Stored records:
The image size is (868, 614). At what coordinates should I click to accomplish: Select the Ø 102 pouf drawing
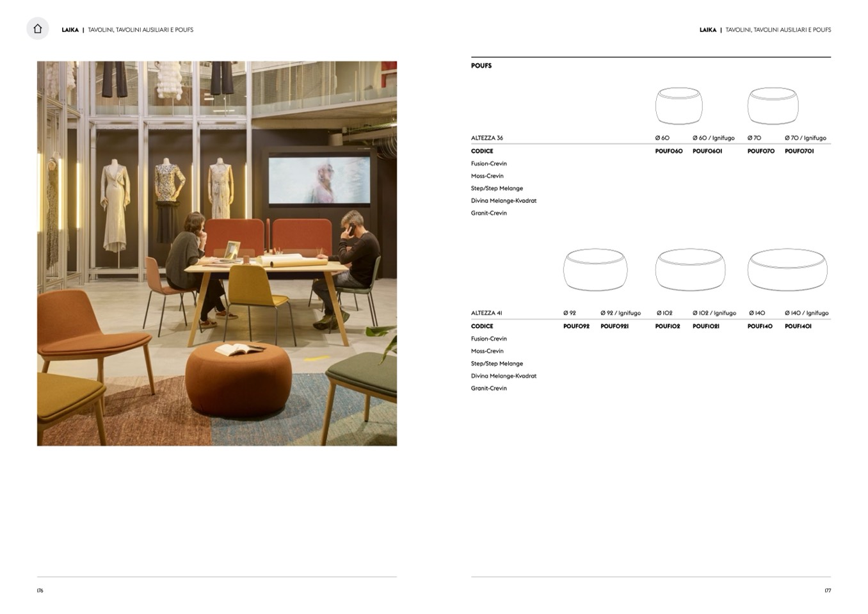point(689,270)
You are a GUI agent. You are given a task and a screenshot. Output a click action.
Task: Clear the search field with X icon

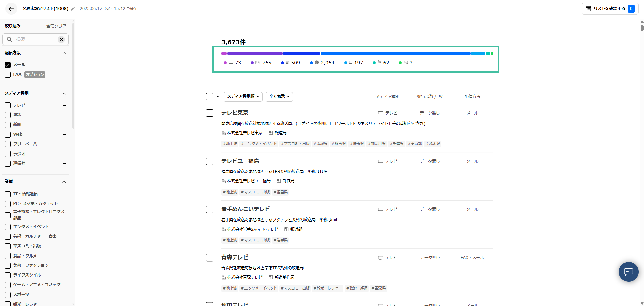61,39
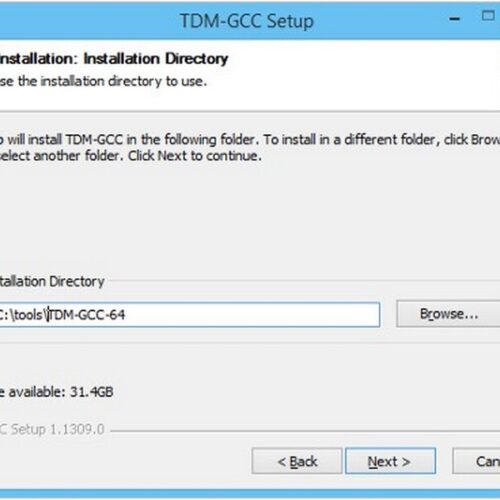Image resolution: width=500 pixels, height=500 pixels.
Task: Cancel the TDM-GCC setup
Action: [477, 461]
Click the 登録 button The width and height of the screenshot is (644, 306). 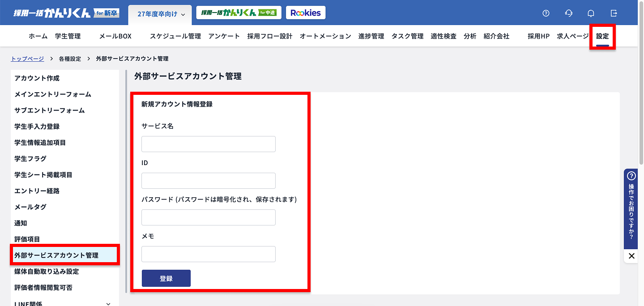(x=166, y=278)
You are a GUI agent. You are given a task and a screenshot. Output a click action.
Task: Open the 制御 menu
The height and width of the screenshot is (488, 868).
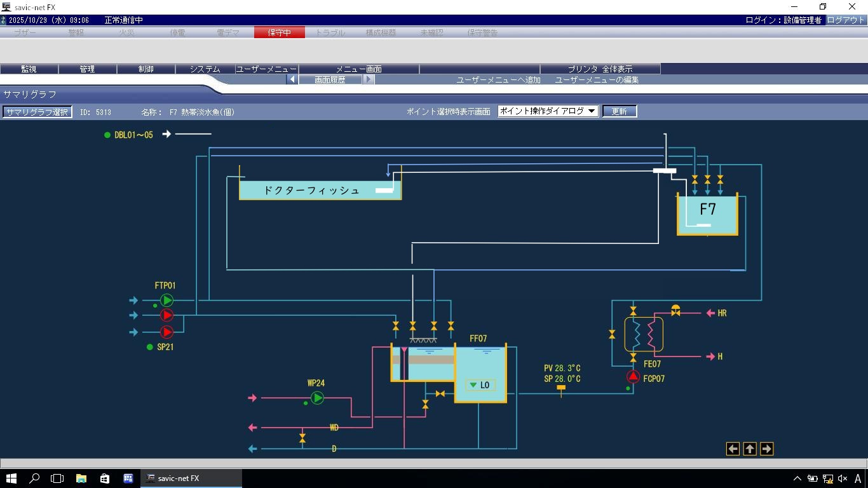[146, 69]
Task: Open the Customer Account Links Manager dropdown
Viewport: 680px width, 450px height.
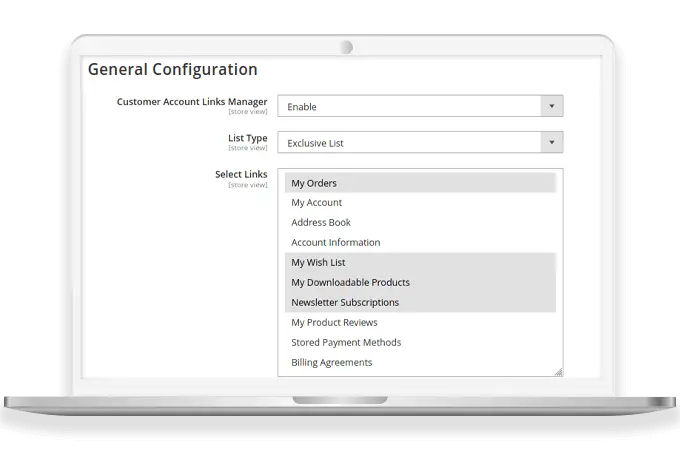Action: [410, 106]
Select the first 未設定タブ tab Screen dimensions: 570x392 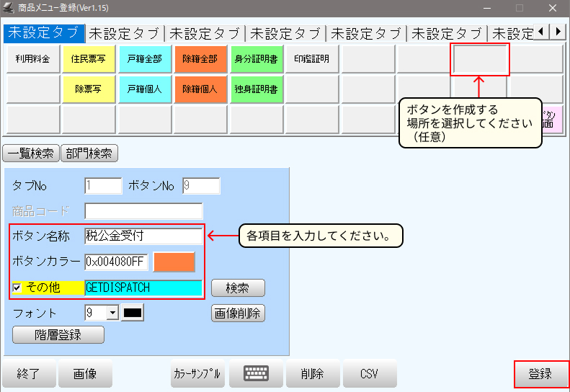(x=44, y=32)
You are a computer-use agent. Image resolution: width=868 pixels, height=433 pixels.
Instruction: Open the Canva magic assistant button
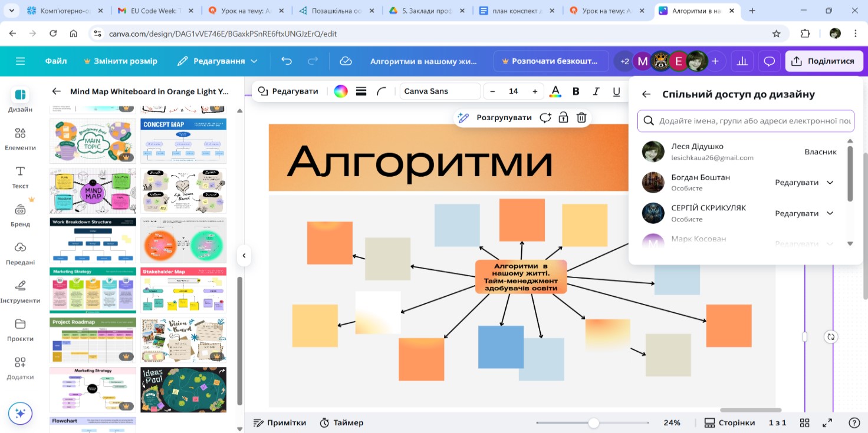pyautogui.click(x=20, y=414)
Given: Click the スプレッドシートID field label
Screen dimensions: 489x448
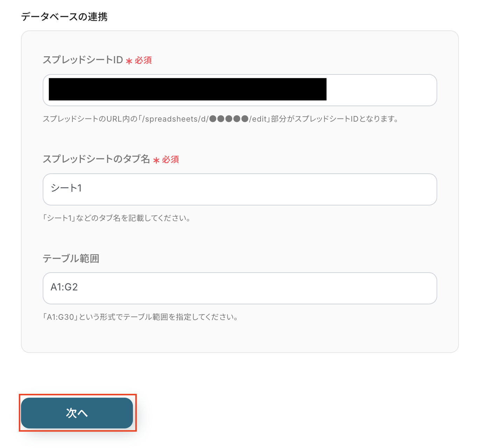Looking at the screenshot, I should 83,60.
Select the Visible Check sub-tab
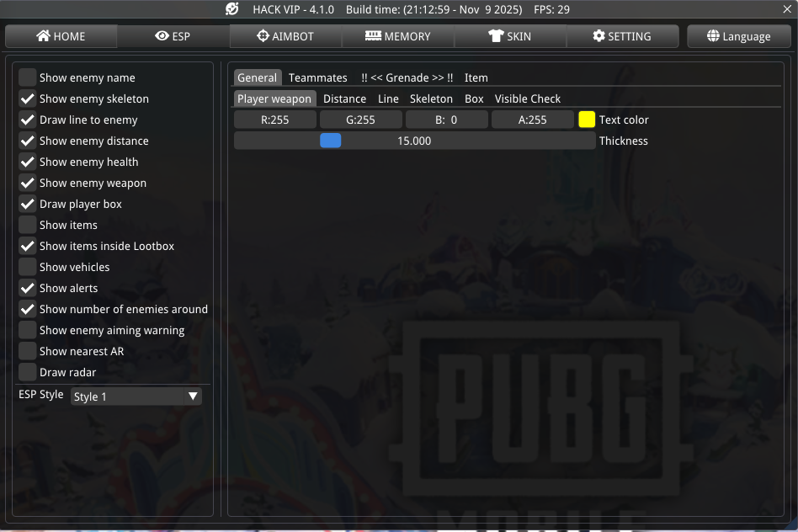The image size is (798, 532). pyautogui.click(x=527, y=98)
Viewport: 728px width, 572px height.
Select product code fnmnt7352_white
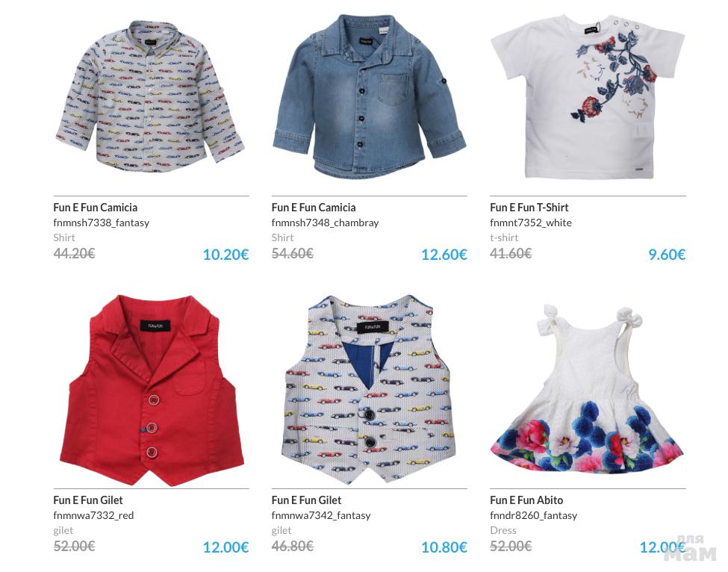click(531, 223)
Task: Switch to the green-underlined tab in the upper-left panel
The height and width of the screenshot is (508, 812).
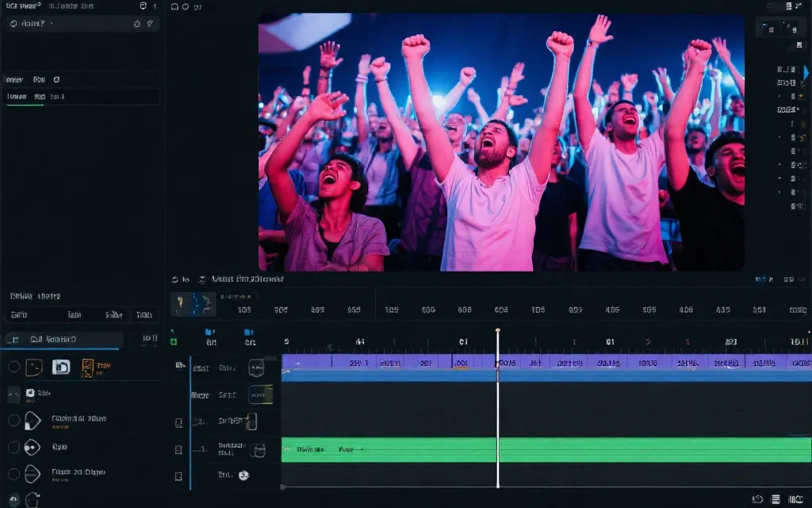Action: [x=16, y=97]
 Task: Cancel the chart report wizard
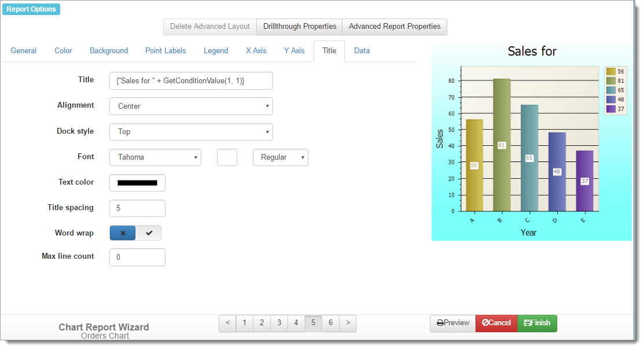(496, 323)
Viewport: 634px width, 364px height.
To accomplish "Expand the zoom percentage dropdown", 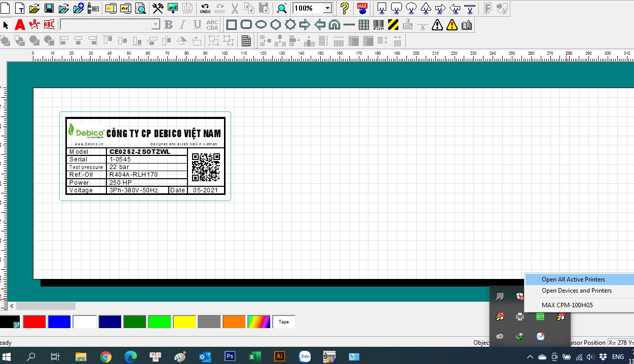I will pyautogui.click(x=327, y=8).
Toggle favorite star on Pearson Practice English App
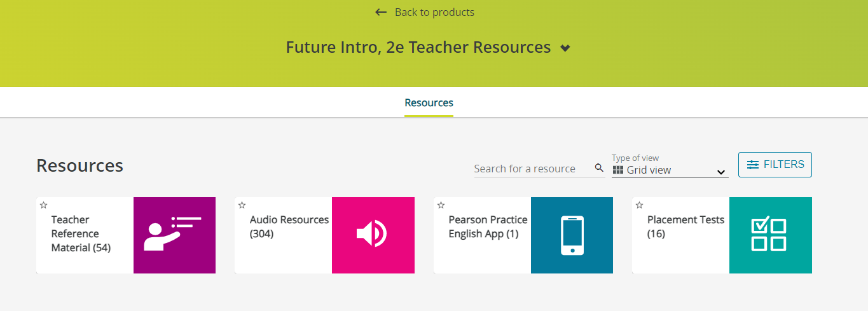868x311 pixels. coord(441,205)
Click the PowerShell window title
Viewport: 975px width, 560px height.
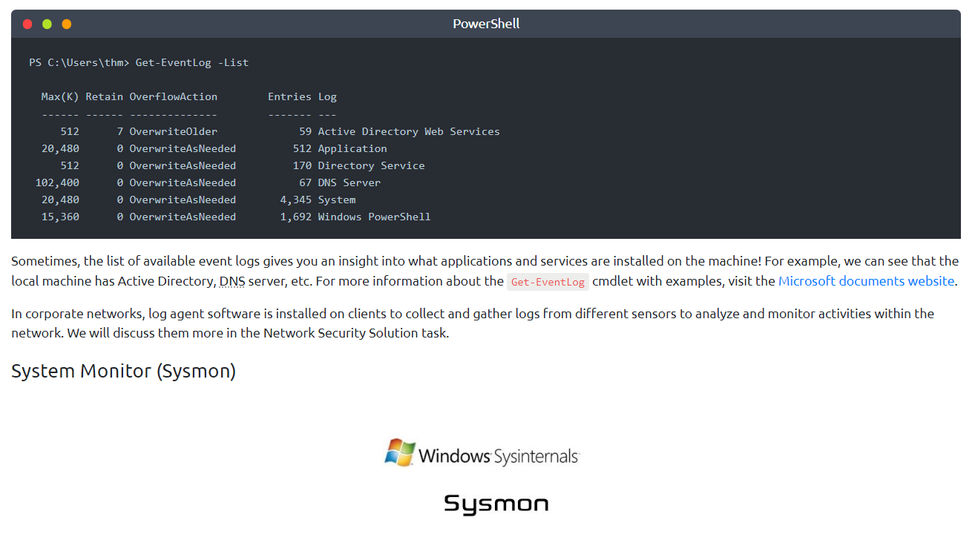click(486, 24)
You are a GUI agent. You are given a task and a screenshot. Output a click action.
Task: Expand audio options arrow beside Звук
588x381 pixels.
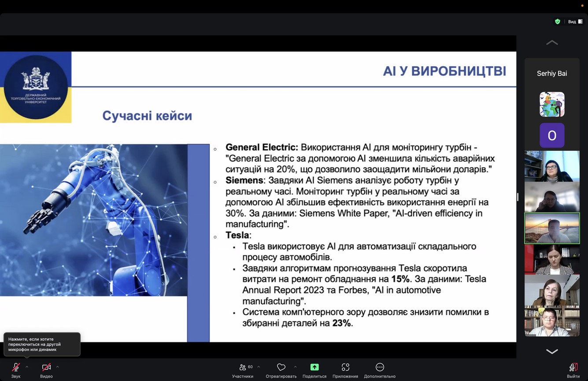27,367
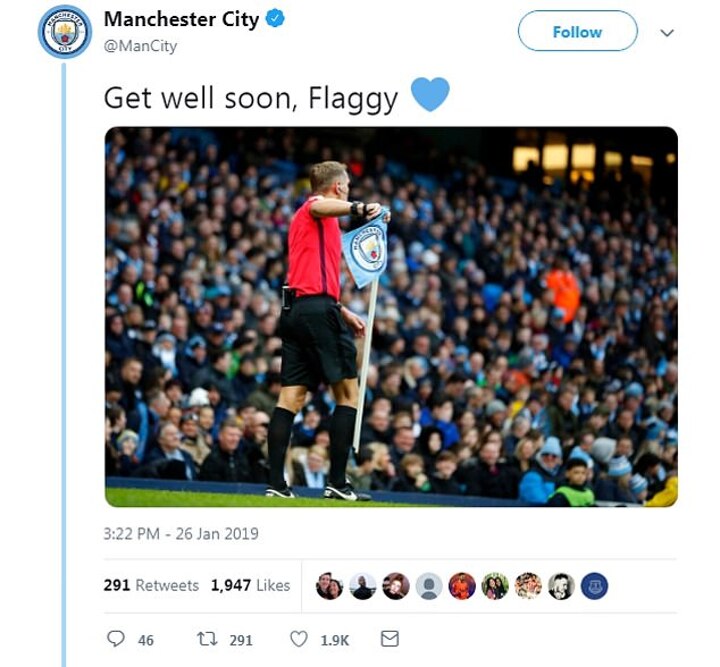
Task: Open the blue crest liker avatar
Action: pos(594,586)
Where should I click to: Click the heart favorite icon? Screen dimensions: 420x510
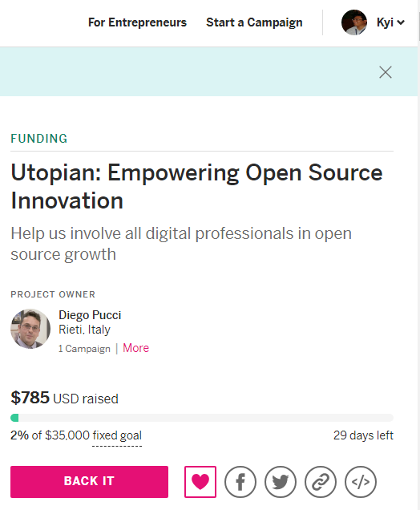200,482
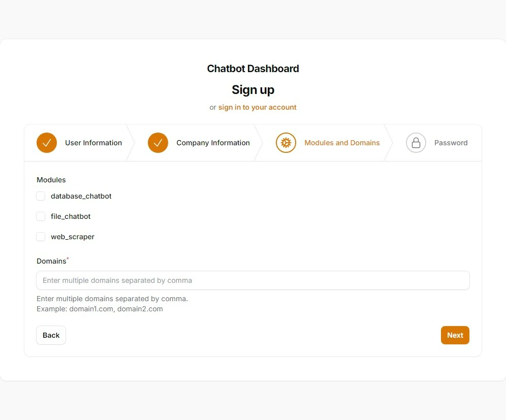Select the web_scraper module checkbox
The image size is (506, 420).
pos(41,237)
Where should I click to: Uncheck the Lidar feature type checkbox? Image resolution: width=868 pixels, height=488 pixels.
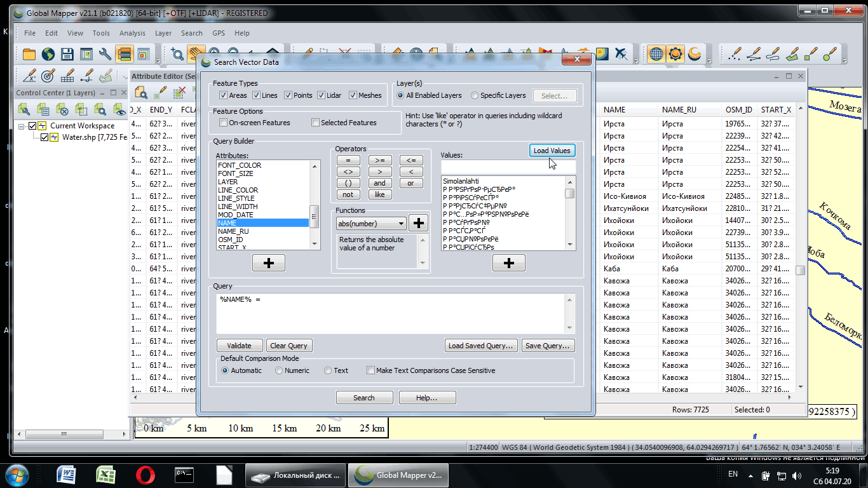pyautogui.click(x=321, y=95)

HOW TO COMPLETE THIS TASK: With the pictures omitted, print the lines above exactly, beginning at the line with "Given: Click the スプレッドシートID field label" and going on through the line with "Task: Switch to".

REPLY:
Given: Click the スプレッドシートID field label
Screen dimensions: 489x448
Looking at the screenshot, I should 83,60.
Select the Visible Check sub-tab
The image size is (798, 532). pyautogui.click(x=527, y=98)
Viewport: 728px width, 572px height.
Select product code fnmnt7352_white
click(531, 223)
Task: Switch to the green-underlined tab in the upper-left panel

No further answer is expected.